Dataset entries
-- Opening Marker --
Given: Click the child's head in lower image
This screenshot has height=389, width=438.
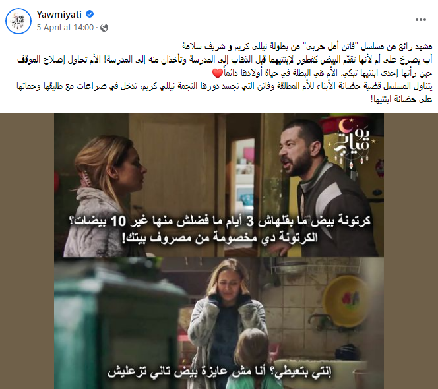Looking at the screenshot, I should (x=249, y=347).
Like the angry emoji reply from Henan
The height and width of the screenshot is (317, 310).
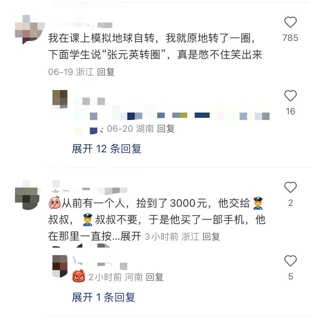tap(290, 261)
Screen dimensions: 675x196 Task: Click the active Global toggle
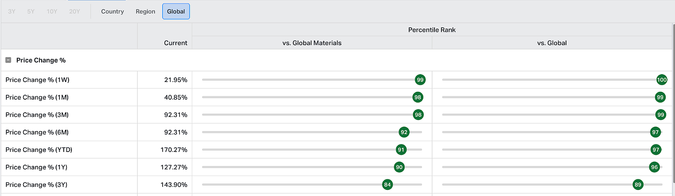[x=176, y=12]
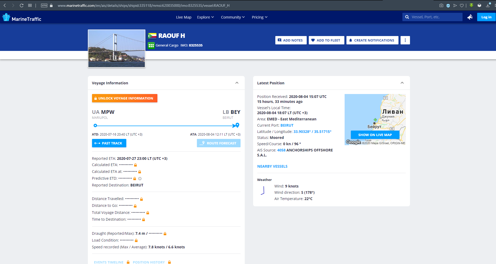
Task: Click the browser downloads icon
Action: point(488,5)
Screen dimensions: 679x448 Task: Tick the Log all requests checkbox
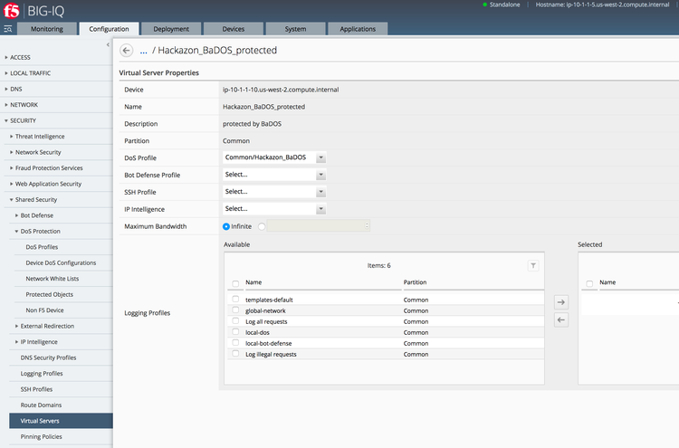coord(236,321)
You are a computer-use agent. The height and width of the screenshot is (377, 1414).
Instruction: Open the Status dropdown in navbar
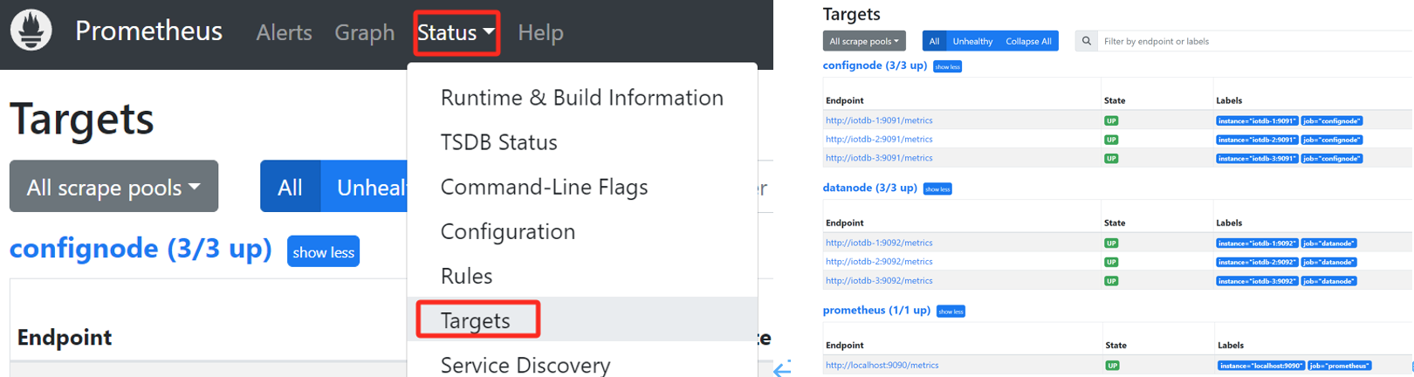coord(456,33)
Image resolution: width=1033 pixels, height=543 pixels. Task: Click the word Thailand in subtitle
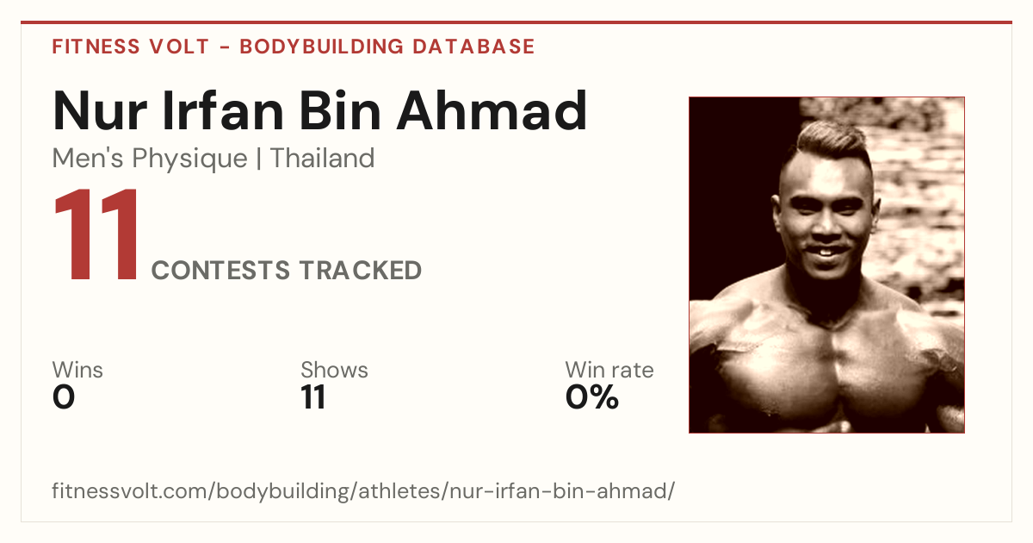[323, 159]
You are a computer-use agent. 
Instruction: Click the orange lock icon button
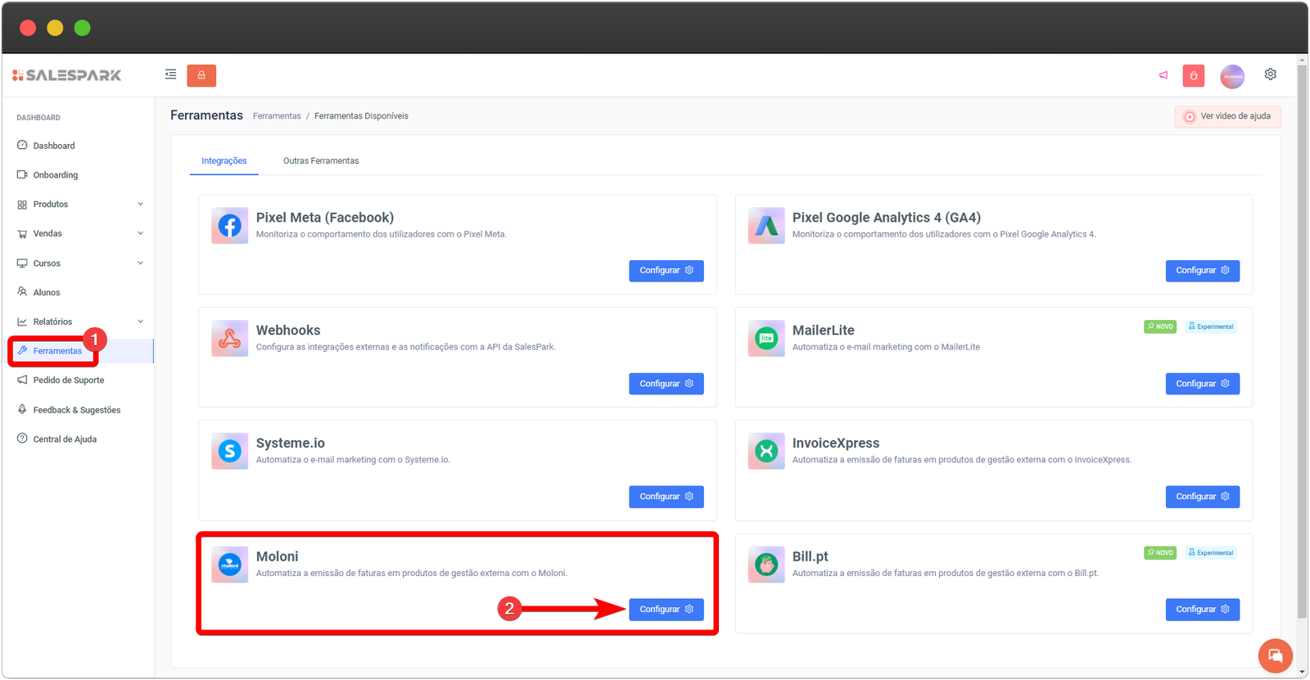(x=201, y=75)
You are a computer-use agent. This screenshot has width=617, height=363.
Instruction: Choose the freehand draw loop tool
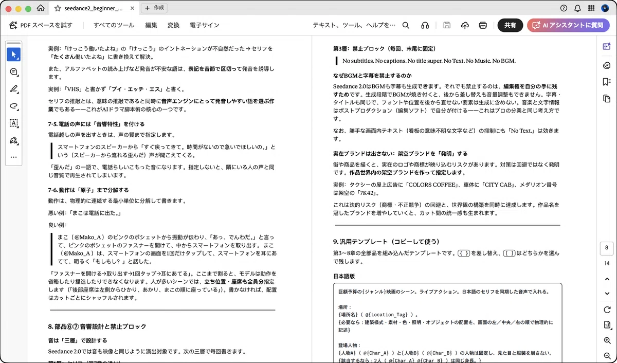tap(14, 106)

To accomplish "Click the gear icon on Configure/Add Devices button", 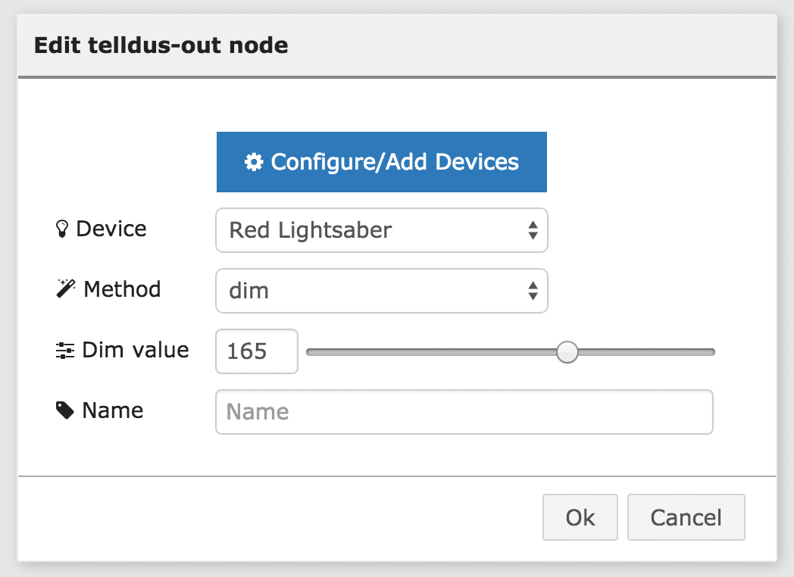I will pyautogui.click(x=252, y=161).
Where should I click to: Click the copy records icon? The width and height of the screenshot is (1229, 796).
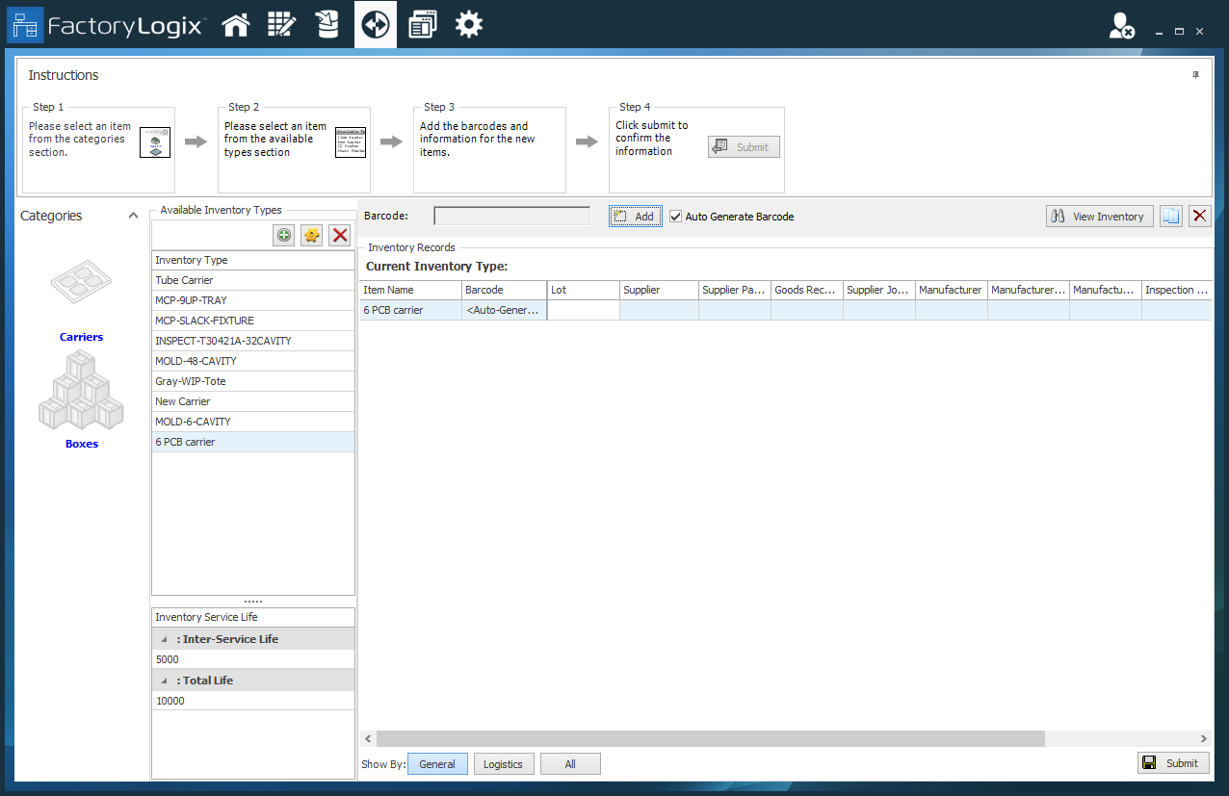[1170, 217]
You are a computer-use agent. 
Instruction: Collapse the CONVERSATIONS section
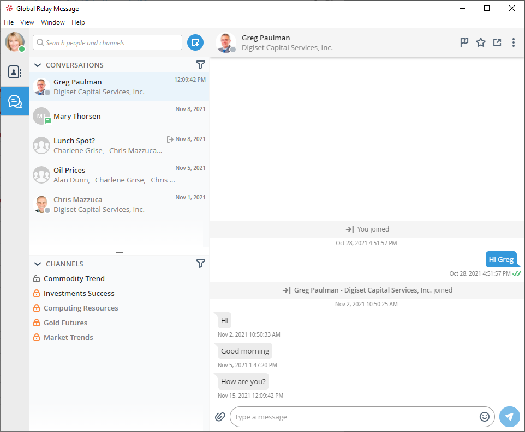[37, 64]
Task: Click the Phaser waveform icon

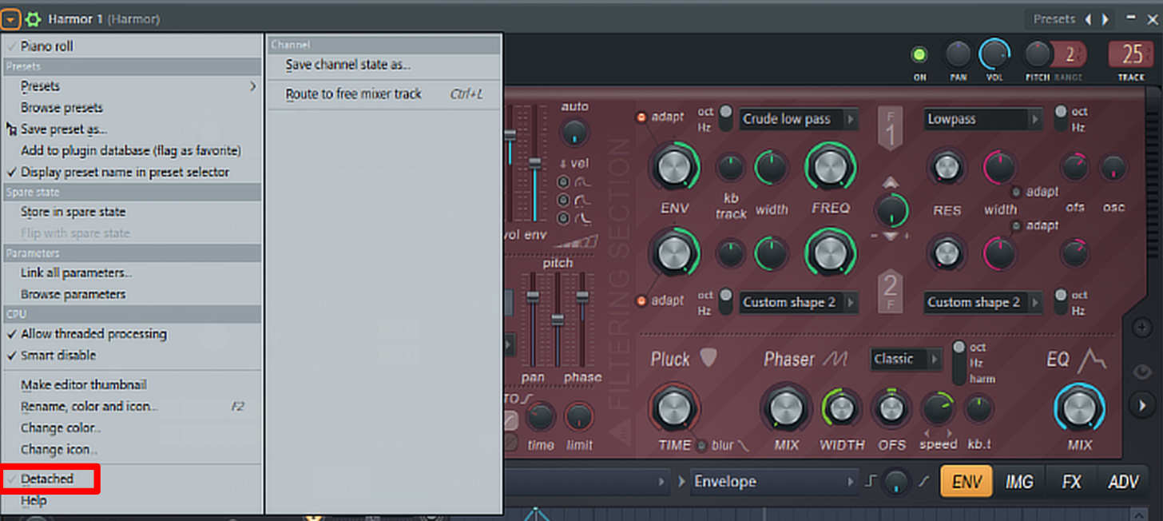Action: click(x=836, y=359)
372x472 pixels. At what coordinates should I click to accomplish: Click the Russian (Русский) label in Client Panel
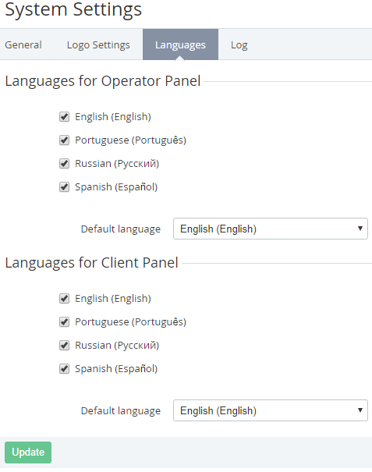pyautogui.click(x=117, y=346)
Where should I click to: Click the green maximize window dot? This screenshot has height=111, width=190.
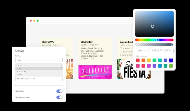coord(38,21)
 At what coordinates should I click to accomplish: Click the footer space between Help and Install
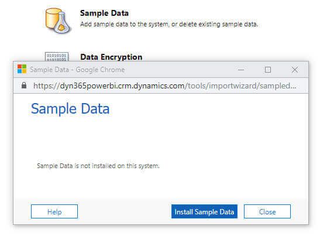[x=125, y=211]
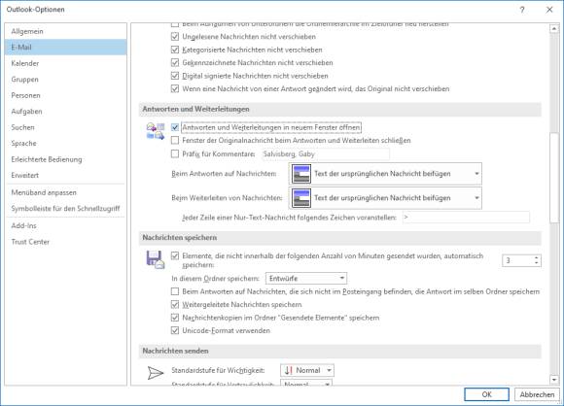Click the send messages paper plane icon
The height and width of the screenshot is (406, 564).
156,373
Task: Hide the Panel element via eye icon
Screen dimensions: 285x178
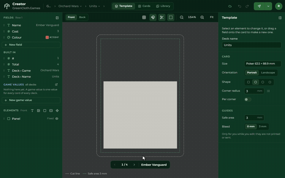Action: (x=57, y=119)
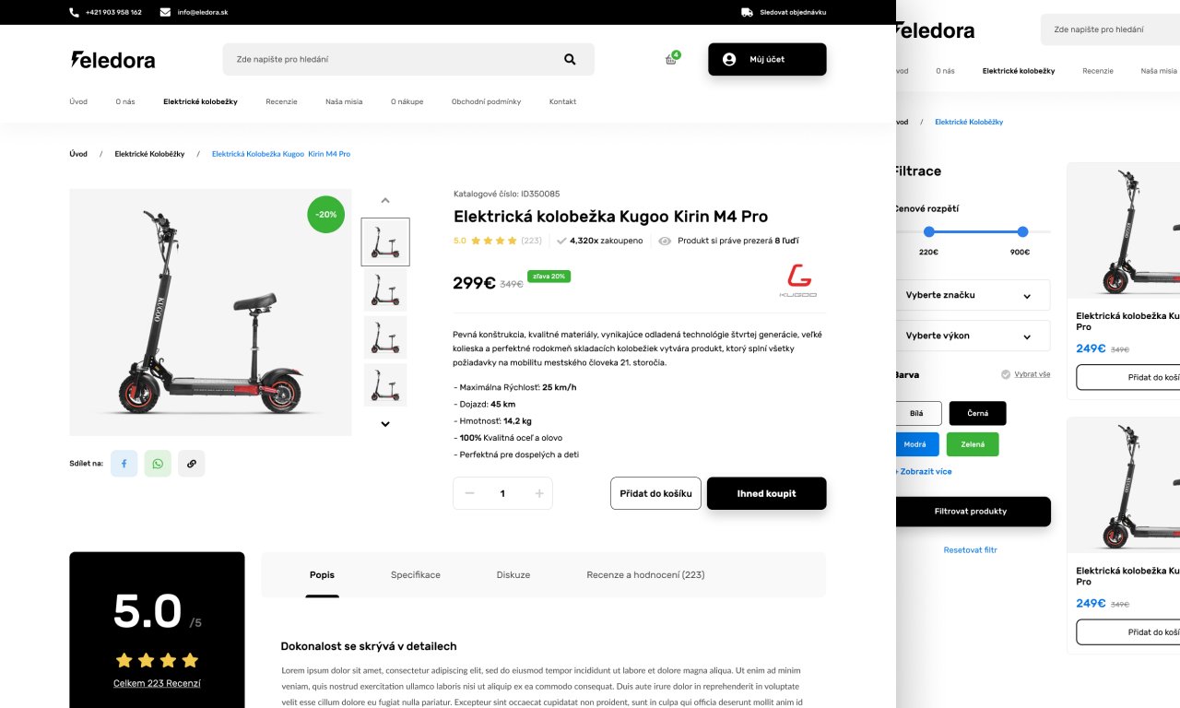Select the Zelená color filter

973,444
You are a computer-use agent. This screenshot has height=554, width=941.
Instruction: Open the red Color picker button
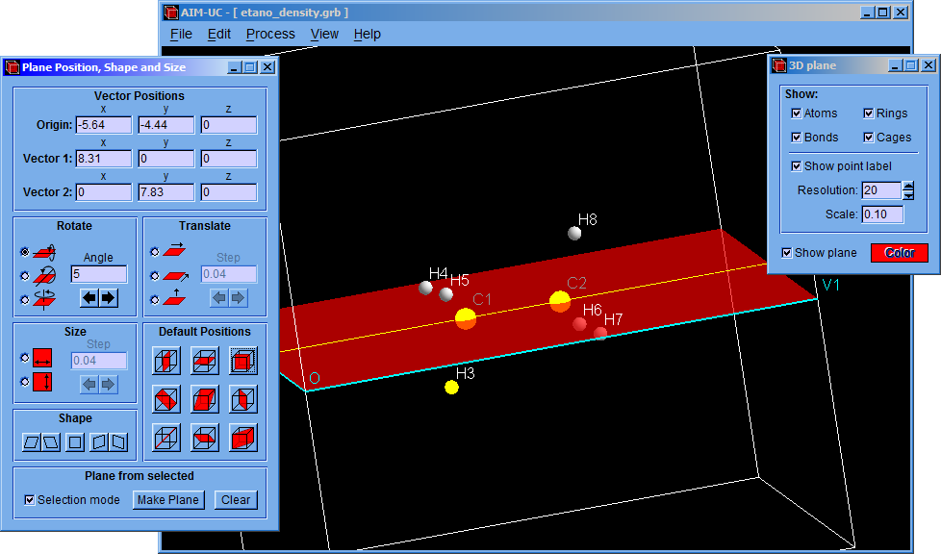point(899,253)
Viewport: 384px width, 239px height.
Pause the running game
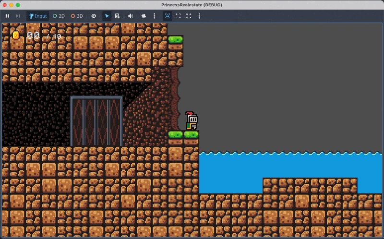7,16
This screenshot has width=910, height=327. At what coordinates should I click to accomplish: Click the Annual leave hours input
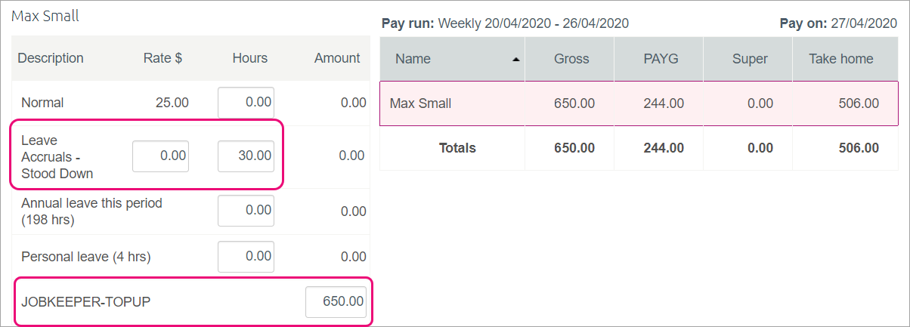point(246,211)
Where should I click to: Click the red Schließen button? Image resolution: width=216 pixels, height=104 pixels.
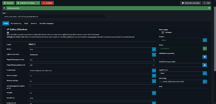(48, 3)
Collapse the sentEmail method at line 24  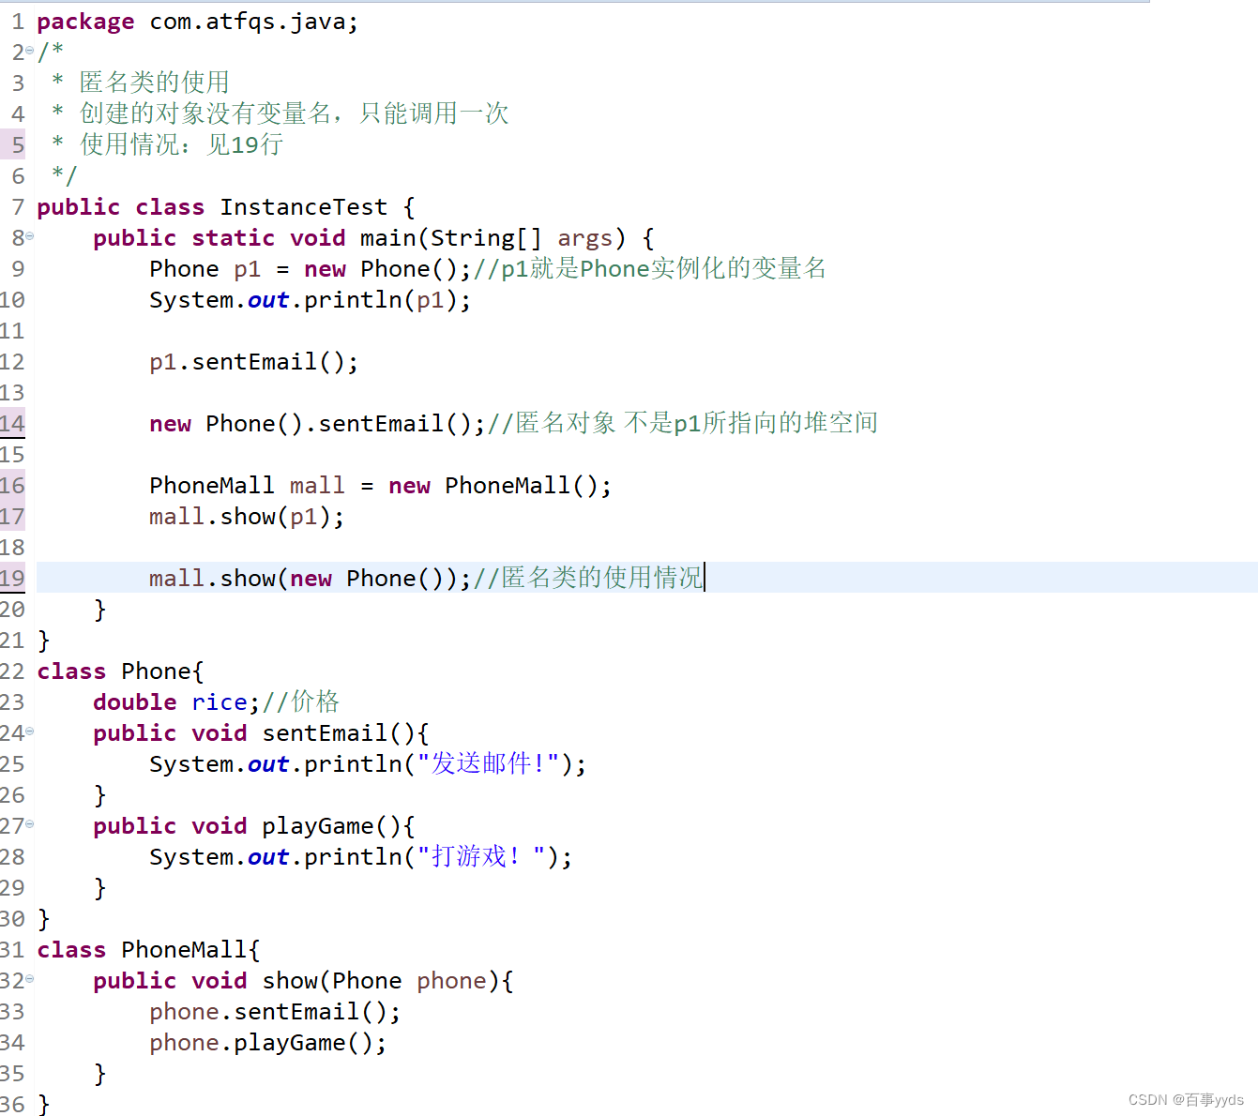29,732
-- Closing Marker --
The task
Out of the preceding entries, pull each line that contains the word "agent".

Response to the exercise
You are a computer-use agent. The height and width of the screenshot is (377, 1414).
You are a computer-use agent. 
You are a computer-use agent. This screenshot has width=617, height=363.
You are a computer-use agent. 
You are a computer-use agent. This screenshot has height=554, width=941.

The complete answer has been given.